73 days go by before the Cook County State’s Attorney office claims a “clerical oversight” and asks for eight weeks to respond to wrongfully-convicted man’s appeal

The deadline was November 26, 2019. By that time, 35 days had gone by for the Cook County State’s Attorney’s Office to file a response to an appeal by Roosevelt Myles, a wrongfully-convicted Chicago man, who has spent 28 years in prison, experiencing decades of delays and frustrations. When the Cook County State’s Attorney’s office did not respond by the deadline, the wait began for Myles. Days turned into weeks. A total of 73 days would go by before Myles learned that he might have to wait a total of 129 days for a response to his appeal because of a “clerical oversight” problem that has never been fully explained. It’s the latest frustration for an incarcerated man who has spent half of his life in jail for a murder that he didn’t commit.

roosevelt myles

Myles’ fight for freedom has been full of red-tape blunders and setbacks in a justice system that has made his ordeal a nightmare. He was convicted of first-degree murder in 1996 for the death of Shaharian “Tony” Brandon on Chicago’s West Side in 1992. With no DNA evidence and a teenage witness, who later said she was pressured to lie by a disgraced detective, Myles was convicted of first-degree murder in 1996.

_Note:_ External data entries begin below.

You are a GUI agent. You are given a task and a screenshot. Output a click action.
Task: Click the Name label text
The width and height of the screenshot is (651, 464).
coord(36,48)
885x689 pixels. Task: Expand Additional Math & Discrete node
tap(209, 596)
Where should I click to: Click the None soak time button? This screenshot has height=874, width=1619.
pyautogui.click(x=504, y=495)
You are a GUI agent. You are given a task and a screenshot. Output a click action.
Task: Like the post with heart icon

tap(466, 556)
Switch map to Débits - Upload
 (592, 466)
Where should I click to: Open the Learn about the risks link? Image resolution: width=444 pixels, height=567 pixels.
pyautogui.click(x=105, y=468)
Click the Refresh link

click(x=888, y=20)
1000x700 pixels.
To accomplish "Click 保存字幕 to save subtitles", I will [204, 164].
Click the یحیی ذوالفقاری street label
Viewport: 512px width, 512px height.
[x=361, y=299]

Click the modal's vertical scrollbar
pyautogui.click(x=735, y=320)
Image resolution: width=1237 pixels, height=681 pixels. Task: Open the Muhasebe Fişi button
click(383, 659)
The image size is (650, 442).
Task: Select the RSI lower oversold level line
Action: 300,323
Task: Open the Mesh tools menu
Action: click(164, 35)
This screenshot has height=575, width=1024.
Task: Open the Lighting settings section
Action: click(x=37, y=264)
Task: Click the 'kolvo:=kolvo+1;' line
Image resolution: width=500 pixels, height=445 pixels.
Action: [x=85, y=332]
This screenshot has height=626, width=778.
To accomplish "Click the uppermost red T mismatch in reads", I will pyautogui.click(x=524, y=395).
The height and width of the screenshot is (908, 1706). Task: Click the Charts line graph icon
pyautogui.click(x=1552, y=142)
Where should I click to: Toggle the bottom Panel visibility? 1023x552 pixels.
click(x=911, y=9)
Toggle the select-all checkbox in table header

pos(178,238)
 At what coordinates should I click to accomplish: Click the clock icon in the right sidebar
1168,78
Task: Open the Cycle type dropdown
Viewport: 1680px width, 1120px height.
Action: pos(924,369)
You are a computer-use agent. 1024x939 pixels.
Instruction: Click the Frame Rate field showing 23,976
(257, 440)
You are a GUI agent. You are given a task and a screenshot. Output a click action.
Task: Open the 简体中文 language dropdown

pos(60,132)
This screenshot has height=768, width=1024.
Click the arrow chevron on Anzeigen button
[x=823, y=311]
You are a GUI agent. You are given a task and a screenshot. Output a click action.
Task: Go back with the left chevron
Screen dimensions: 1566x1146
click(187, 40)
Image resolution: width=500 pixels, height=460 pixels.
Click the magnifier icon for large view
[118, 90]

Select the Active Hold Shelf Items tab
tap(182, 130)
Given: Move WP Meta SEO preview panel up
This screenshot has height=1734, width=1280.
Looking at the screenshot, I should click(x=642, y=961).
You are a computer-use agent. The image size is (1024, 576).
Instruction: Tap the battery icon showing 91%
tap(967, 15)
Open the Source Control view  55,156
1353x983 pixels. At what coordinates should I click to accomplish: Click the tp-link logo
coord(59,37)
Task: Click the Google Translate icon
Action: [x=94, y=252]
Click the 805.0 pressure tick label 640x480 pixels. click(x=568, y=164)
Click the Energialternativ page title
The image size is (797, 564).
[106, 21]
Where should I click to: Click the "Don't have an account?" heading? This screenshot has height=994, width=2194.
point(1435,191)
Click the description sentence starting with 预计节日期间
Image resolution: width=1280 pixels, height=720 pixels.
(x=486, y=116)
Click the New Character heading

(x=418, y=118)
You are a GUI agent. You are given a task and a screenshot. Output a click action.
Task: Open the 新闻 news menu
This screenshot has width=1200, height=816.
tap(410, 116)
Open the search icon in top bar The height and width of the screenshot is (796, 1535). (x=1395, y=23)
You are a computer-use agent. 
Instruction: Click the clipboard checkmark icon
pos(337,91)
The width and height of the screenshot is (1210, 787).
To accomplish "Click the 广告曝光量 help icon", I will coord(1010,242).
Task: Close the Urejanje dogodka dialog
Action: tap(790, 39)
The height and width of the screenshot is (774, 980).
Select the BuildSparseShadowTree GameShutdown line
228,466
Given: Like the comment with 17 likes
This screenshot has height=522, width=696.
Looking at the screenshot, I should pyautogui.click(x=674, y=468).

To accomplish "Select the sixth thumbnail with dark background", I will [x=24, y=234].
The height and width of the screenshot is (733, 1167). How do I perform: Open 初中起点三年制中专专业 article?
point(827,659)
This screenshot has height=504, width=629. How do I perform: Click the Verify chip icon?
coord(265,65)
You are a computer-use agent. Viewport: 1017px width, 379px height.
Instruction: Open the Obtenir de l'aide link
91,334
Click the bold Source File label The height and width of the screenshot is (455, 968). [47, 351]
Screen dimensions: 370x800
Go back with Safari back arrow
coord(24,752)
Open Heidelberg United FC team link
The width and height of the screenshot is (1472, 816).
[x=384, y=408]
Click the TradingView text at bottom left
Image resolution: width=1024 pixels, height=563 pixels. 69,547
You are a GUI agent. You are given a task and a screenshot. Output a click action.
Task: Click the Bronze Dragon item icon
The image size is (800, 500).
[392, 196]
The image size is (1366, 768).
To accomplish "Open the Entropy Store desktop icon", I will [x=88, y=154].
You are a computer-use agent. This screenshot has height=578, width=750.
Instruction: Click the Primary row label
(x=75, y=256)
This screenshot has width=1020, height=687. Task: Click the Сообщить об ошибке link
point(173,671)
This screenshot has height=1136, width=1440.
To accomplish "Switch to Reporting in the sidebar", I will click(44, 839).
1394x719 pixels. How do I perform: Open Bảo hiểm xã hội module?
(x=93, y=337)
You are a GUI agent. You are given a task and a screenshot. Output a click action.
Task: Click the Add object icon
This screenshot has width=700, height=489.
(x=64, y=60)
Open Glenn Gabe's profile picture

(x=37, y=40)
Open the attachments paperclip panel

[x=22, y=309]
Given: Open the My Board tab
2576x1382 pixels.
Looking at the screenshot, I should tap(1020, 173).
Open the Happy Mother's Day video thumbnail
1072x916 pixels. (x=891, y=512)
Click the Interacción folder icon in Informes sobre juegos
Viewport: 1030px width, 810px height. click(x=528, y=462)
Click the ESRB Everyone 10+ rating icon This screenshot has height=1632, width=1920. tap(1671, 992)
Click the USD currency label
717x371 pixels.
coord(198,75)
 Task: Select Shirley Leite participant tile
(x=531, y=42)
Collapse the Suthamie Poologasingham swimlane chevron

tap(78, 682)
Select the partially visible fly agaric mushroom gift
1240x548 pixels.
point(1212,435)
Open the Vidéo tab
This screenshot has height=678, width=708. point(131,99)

In 2000, an appeals court granted Myles an evidentiary hearing, saying he was entitled to prove his beliefs that his constitutional rights were violated during ineffective counsel.

For the next 16 years, Myles was assigned a string of six public defenders, who racked up over 79 continuances or delays under Judge Dennis Porter.

In 2017, Myles retained Jennifer Bonjean, a prominent private attorney in New York who fought for three months to obtain Myles’ files, which showed no work was done on his case.

On June 13, 2018, Bonjean filed a post-conviction appeal. The Cook County State’s Attorney’s Office filed a motion opposing it, saying Myles’ appeal for an evidentiary hearing had no merit.

Meanwhile, the Conviction Integrity Unit in the Cook County State’s Attorney’s Office dropped Myles’ case.

FOXX
COOK COUNTY STATE’S ATTORNEY KIM FOXX

Judge Dennis Porter, who presided over Myles’ murder trial, delayed his decision on Myles’ appeal three times before finally dismissing it on February 13, 2019, ending Myles’ fruitless 18-year wait for the hearing that he was granted in 2000.

Bonjean filed an emergency notice of appeal before she was finally able to file a full appeal on October 22, 2019 in the Appellate Court of Illinois First Judicial District. In her filing, Bonjean said “the Circuit Court lost significant portions of the postconviction record, prolonging the filing of a complete record on appeal.”

In that same filing, Bonjean argued that Judge Porter dismissed her client’s post-conviction appeal without giving Myles the evidentiary hearing an appellate court granted him two decades ago and that Myles had “compelling claims of actual innocence supported by substantial newly-discovered evidence.”

Bonjean has requested a new judge to preside over the hearing. After the long delay to process the filing in the Circuit Court, Myles and Bonjean would be forced to wait to hear from the Cook County State’s Attorney’s Office.

By law, the state had 35 days to respond to Bonjean’s October 22 filing. Any filing after the November 26, 2019 date was considered late.

The Crusader emailed the Cook County State’s Attorney’s Office on January 3, when the response was 38 days late, asking when they would respond to Myles’ appeal considering the deadline had long expired.

That same day, Cook County State’s Attorney Kim Foxx and Assistant State’s Attorneys Alan J. Spellberg and Brian Levitsky filed a motion requesting an eight-week extension (56 days) and blamed the delinquent filing on a “clerical oversight.”

The Cook County State’s Attorney’s Office did not respond to a follow-up email from the Crusader asking them to elaborate on their explanation of “clerical oversight.”

In their filing, the Cook County State’s Attorney’s Office said they will need the eight weeks to review and respond to Bonjean’s 54-page filing. If the request is granted, Myles would have been forced to wait 129 days just to get their response, which would come 380 days—more than a year after they filed a notice of appeal.

It is not uncommon for the appeals court to grant extensions to attorneys. Many are granted multiple extensions to prepare and submit their response. Courts are usually reluctant to grant more time after three extensions.

However, Bonjean has filed a motion, calling the extension request “untimely” and asks the court to reject it. She argues that Myles deserves an “expeditious resolution of his claims,” after his “post-conviction petition languished in the state court for nearly 20 years after remand by this Court with no meaningful resolution.”

In legal termsn, to remand is to send back (a case) to a lower court from which it was appealed with instructions as to what further proceedings should be had.

“This case demands prompt resolution given the inordinate and arguably unconstitutional delay he suffered in state court,” says Bonjean.

“There is strong likelihood that he will never see the relief he was entitled to 20 years ago.”